# Excerpted passage
In a first aspect, the present invention provides a fan assembly comprising a body comprising an air inlet, an impeller, and a motor for driving the impeller to draw an air flow through the air inlet, an air outlet section comprising an air passage for receiving the air flow from the body, an air outlet for emitting the air flow from the fan assembly, and an opening through which the air from outside the fan assembly is drawn by the air flow emitted from the air outlet, an input terminal for receiving a direct current (DC) voltage, preferably in the range from 4 to 12 V, from an external power source, and a power supply circuit connected to the input terminal for providing a driving voltage to the motor.

The input terminal may be configured for connection to one of a number of different external power sources. In a preferred embodiment, the input terminal is connectable to an adapter for converting an alternating current (AC) voltage, such as a 110 or 220 AC voltage provided by a mains power supply, to a DC voltage, for example a 4.8 V DC voltage. Alternatively, the input terminal may be connectable to a 6 V or a 12 V power source of a vehicle, such as a lighter socket, by an appropriate cable. As another alternative, the input terminal may be in the form of a Universal Serial Bus (USB) port for receiving a voltage in the range from 4.4 to 5.25 V from a computer via a USB cable. In this latter case the fan assembly may comprise a memory for storing data received from the USB port.

The fan assembly is preferably a low power fan assembly in which, in use, the motor draws less than 10 W of power, preferably less than 5 W of power. Preferably, in order to minimise manufacturing costs the fan assembly has a relatively low number of component parts. For example, part of the air outlet section may be integral with part of the body. In a preferred embodiment the air outlet section comprises an outer section and an inner section which define the air passage, air outlet and the opening, and the body comprises a side wall containing the motor and the impeller. In this case, the outer section of the air outlet section may be integral with the side wall of the body. The input terminal is preferably located within an aperture formed in the side wall of the body.

# Data entries
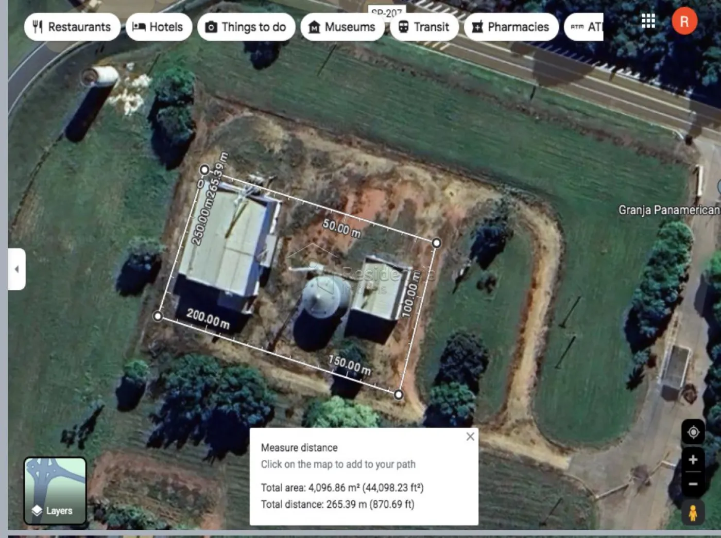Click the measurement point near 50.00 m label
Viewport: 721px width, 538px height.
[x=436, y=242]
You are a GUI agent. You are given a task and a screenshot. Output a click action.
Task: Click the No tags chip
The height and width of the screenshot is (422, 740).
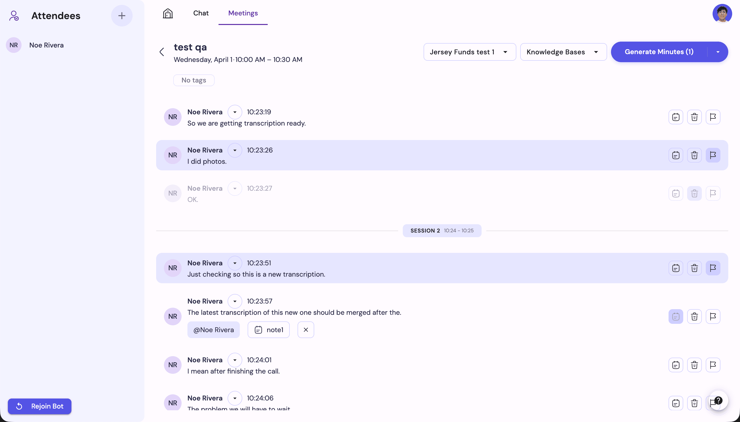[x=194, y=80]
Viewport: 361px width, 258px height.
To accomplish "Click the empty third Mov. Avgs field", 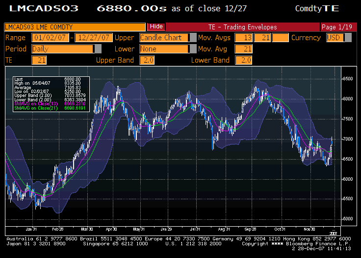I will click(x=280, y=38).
==
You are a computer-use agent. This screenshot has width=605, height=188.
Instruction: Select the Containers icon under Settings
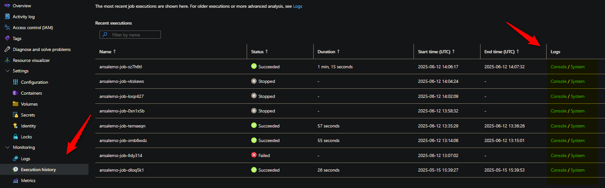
---
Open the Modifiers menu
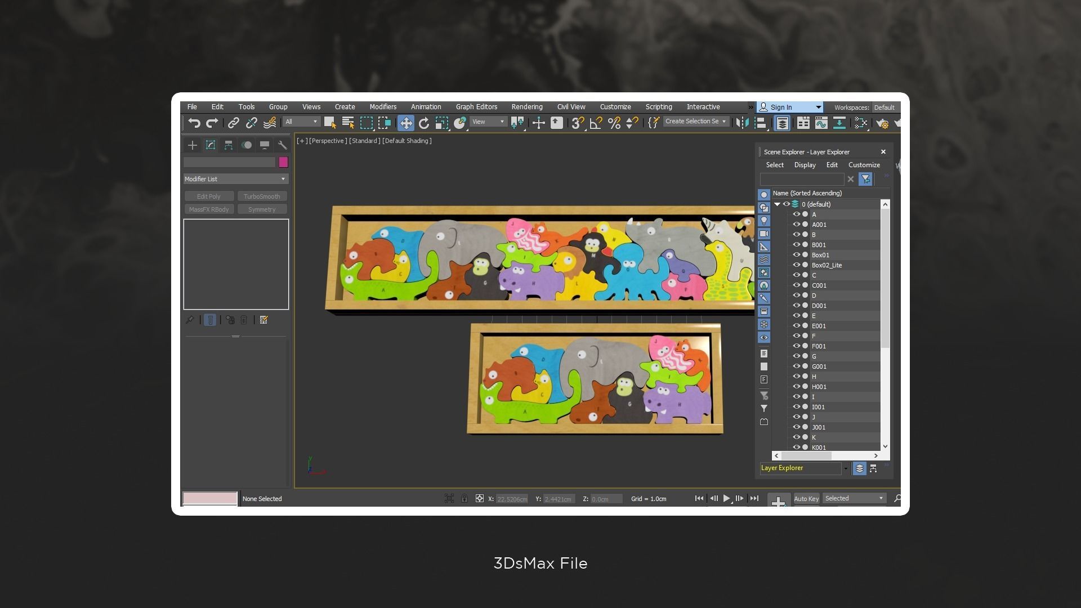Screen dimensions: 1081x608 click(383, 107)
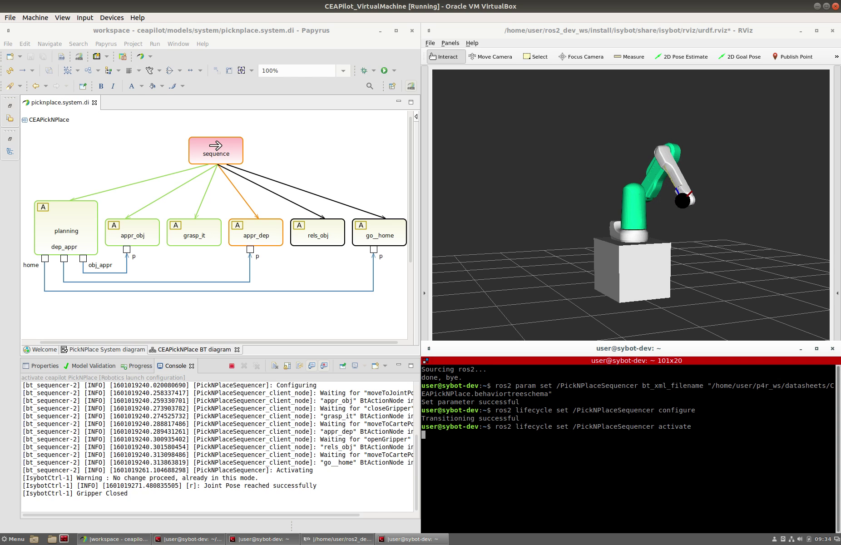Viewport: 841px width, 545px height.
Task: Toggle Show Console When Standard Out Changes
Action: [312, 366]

# Stated problem 1
According to the fan assembly passage, what three parts does the body comprise?
# Stated problem 2
In the records, print every line from the line with "Click the measurement" up to and including the line with "[x=194, y=80]". Leave out the pictures.

# Exercise answer 1
An air inlet, an impeller, and a motor for driving the impeller to draw an air flow through the air inlet.

# Exercise answer 2
Click the measurement point near 50.00 m label
Viewport: 721px width, 538px height.
[x=436, y=242]
You are a GUI agent. You are given a task and a screenshot. Output a click action.
Task: Click the No tags chip
The height and width of the screenshot is (422, 740).
[x=194, y=80]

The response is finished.